Acordo sobre Ormuz não deve ser assinado em reunião na segunda, diz autoridade iraniana
Uma reunião entre o Irã e países do Golfo Pérsico em Omã não deve resultar na assinatura de um acordo sobre o Estreito de Ormuz.
O Irã busca regulamentar o tráfego no estreito e cobrar taxas, proposta que Omã rejeita.
O Barein anunciou que não participará das discussões, enquanto os preços globais do petróleo aumentaram após recentes ataques na região.
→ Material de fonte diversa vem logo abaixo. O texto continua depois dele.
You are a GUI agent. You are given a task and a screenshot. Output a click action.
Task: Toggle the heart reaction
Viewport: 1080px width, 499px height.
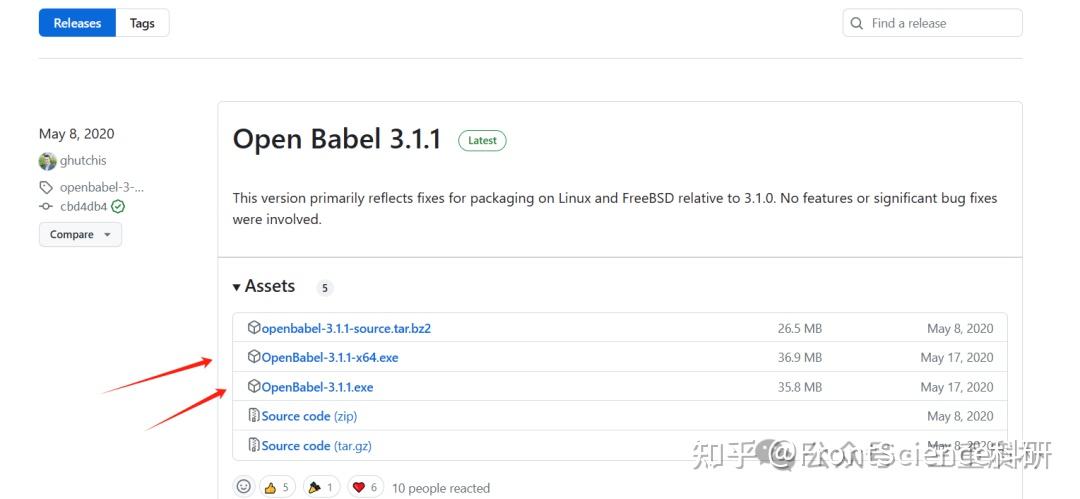click(x=366, y=487)
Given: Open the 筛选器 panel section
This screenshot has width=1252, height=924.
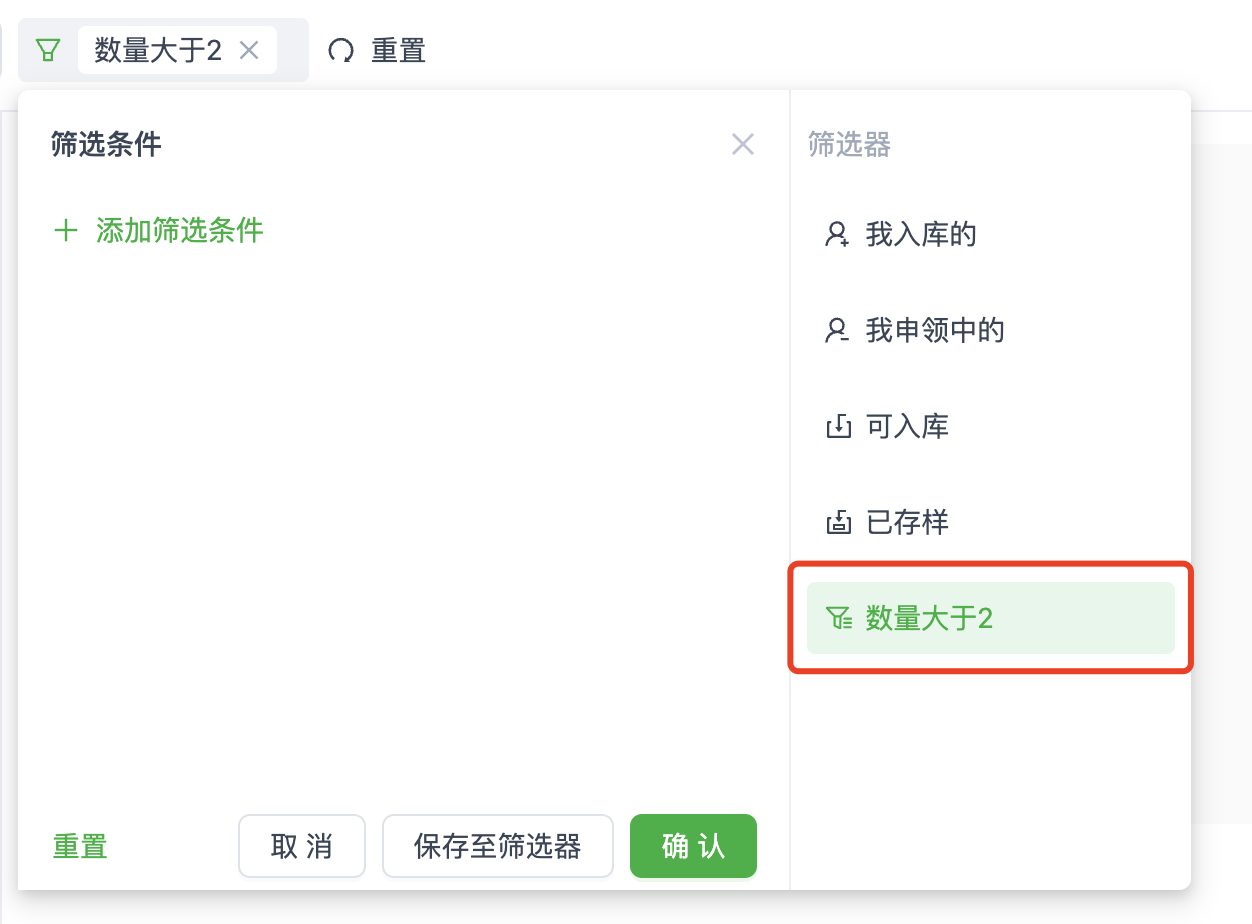Looking at the screenshot, I should [848, 145].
12 Set (Reuters) – Uma reunião entre o Irã e os países do Golfo Pérsico, prevista para segunda-feira em Omã, será uma oportunidade para discutir questões como o Estreito de Ormuz, mas não se espera que resulte na assinatura de um acordo sobre a via navegável bloqueada, afirmou neste sábado uma alta autoridade iraniana.
O Irã vem negociando há meses com Omã, que controla a margem oposta do estreito, sobre um acordo que regulamentaria o tráfego por essa via. Omã afirma há muito tempo que suas negociações contam com o apoio de outros países árabes do Golfo Pérsico.
Teerã anunciou na sexta-feira que planeja participar de uma reunião com os países do Golfo Pérsico em Omã na segunda-feira. Omã ainda não anunciou oficialmente a reunião e outros países da região mantiveram silêncio até o momento. O Barein afirmou neste sábado que não participaria de reuniões com o Irã.
A autoridade iraniana, que discutiu os planos sob condição de anonimato, disse que a reunião de segunda-feira foi convocada por iniciativa de Omã e serviria de fórum para discutir outras questões regionais, além do Estreito de Ormuz.
Segundo a autoridade iraniana, o Irã ainda deseja um acordo que lhe permita cobrar taxas dos navios que utilizam o estreito, o que Omã rejeita.
Cerca de um quinto do abastecimento global de petróleo transitava pelo estreito antes de os Estados Unidos e Israel atacarem o Irã em fevereiro, dando início à guerra.
Os preços globais do petróleo dispararam na última semana depois que tanto os Estados Unidos quanto o Irã atacaram petroleiros no estreito, e os aliados houthis do Irã no Iêmen avançaram para perto de outro importante corredor de petróleo do Oriente Médio, o Estreito de Bab el-Mandeb, no lado oposto da Península Arábica.